- Extrait du document -

Les sondages d’opinion font partie intégrante de la vie politique dans les démocraties modernes. Baromètre imposé de l'opinion publique par les puissants instituts qui les produisent et les médias qui les consomment sans modération, ils sont devenus l’outil privilégié d’aide à la décision des politiques. Au point où il leur est reproché de se désintéresser des préoccupations réelles de la population et de se contenter de “gouverner par les sondages”. Ces mêmes politiques abhorrent les sondages lorsqu’ils les discréditent ou condamnent leur action pour se raviser et les citer abondamment pour se donner raison lorsqu’ils sont assaillis par les critiques ou pour appuyer leur politique.
Malgré les polémiques infinies et les critiques les plus acerbes dont ils font souvent l’objet, les sondages se sont imposés comme une constante incontournable dans la vie politique moderne.
Il faut reconnaître aux sondages un mérite, celui de mesurer le pouls de la population et de rendre visibles ses attentes et ses besoins. Ils permettent aussi aux décideurs d’ajuster leurs politiques et de les adapter à la réalité. Parfois un peu trop, car ils finissent souvent par cultiver le conservatisme et empêchent ainsi l’audace. Ils peuvent aussi se transformer en arme de populisme massif que les politiques dégainent, souvent en période électorale, pour faire triompher la démagogie sur les véritables enjeux.

- Extraits de données -
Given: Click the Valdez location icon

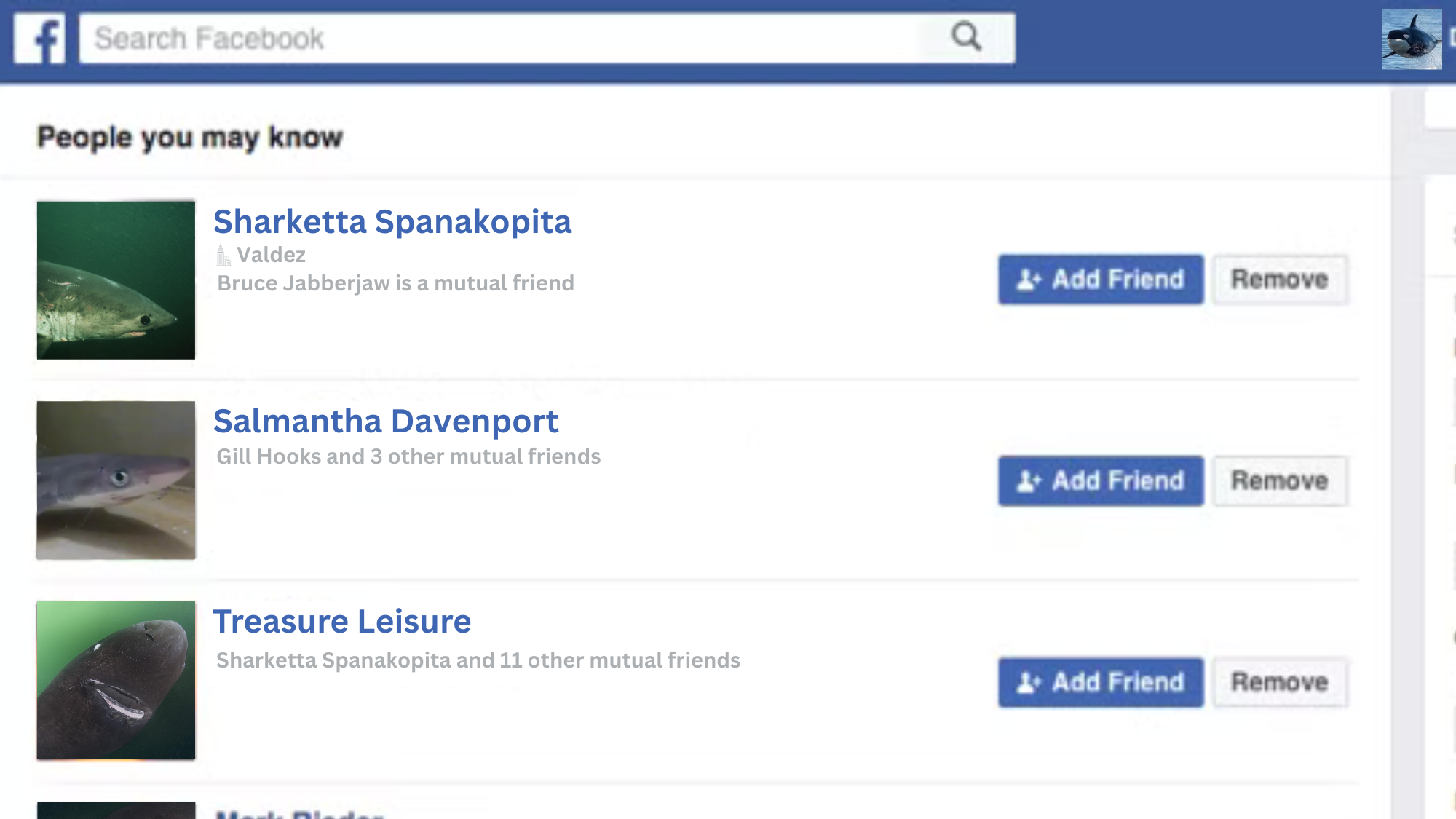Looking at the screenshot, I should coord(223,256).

---

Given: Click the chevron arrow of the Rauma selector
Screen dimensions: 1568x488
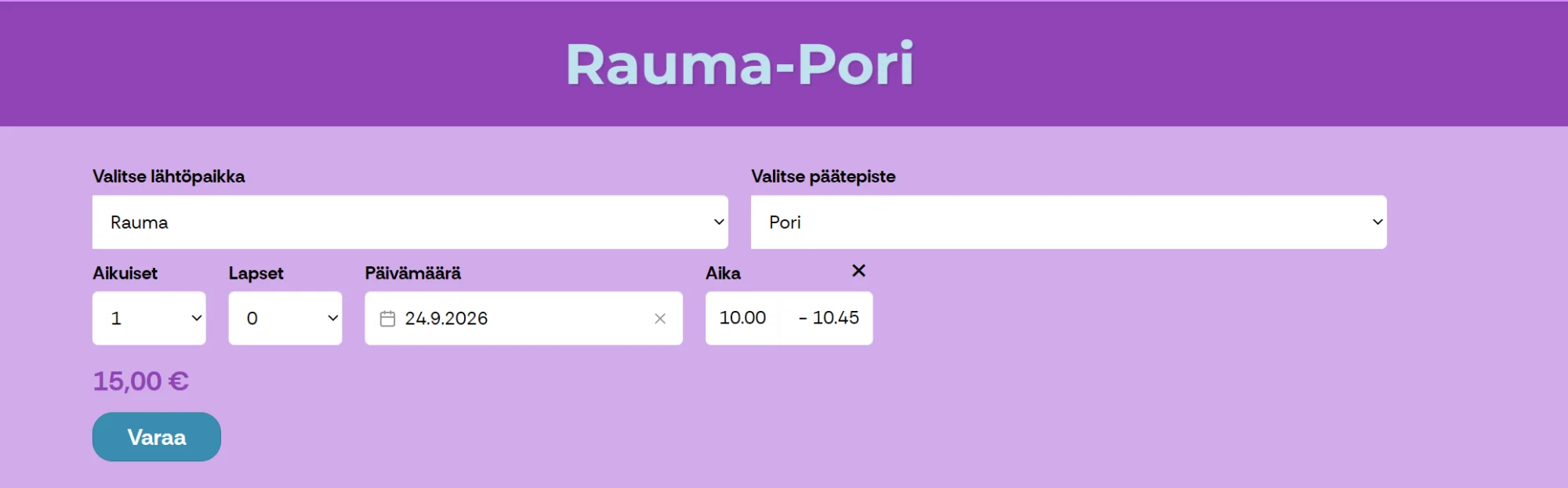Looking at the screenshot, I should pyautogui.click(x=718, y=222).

* * *

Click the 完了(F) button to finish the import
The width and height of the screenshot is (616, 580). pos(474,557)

- Consignes proposées -
[A] D'après l'extrait sur les sondages d'opinion, quel mérite faut-il reconnaître aux sondages ?
[B] Dans le paragraphe de l'extrait qui commence par « Il faut reconnaître aux sondages un mérite », relevez tous les effets négatifs attribués aux sondages.
Les données constituent un matériau distinct, sans rapport avec l'extrait du document.

- Réponses fournies -
[A] Celui de mesurer le pouls de la population et de rendre visibles ses attentes et ses besoins.

[B]
- Ils finissent souvent par cultiver le conservatisme.
- Ils empêchent l'audace.
- Ils peuvent se transformer en arme de populisme massif.